Collected data entries
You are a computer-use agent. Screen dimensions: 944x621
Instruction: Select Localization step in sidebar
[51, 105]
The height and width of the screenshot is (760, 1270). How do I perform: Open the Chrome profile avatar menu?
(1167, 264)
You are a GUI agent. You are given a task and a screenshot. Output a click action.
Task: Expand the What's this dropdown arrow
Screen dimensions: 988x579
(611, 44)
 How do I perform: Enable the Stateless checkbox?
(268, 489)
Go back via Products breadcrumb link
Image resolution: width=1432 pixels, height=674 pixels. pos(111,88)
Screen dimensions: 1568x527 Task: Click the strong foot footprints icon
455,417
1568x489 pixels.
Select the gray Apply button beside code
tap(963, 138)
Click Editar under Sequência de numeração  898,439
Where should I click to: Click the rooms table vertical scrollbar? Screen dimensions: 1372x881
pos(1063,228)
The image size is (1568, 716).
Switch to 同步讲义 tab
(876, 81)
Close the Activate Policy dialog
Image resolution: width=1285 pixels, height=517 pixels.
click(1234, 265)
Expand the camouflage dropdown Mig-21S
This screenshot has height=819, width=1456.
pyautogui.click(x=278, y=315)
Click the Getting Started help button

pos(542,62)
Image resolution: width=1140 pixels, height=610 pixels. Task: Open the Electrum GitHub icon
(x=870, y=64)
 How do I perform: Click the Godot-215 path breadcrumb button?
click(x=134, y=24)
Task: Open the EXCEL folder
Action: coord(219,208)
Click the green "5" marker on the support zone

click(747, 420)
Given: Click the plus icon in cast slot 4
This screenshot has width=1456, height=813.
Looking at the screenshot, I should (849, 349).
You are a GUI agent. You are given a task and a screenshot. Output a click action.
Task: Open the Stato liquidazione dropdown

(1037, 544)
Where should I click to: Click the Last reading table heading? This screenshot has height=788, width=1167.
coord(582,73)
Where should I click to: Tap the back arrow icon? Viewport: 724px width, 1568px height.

◆ Exercise requirements ◆
Above are the records; report each line in them that includes the word "arrow".

◆ Task answer ◆
Task: Expand the What's this dropdown arrow
Where should I click to: Tap the back arrow icon? Viewport: 724px width, 1568px height.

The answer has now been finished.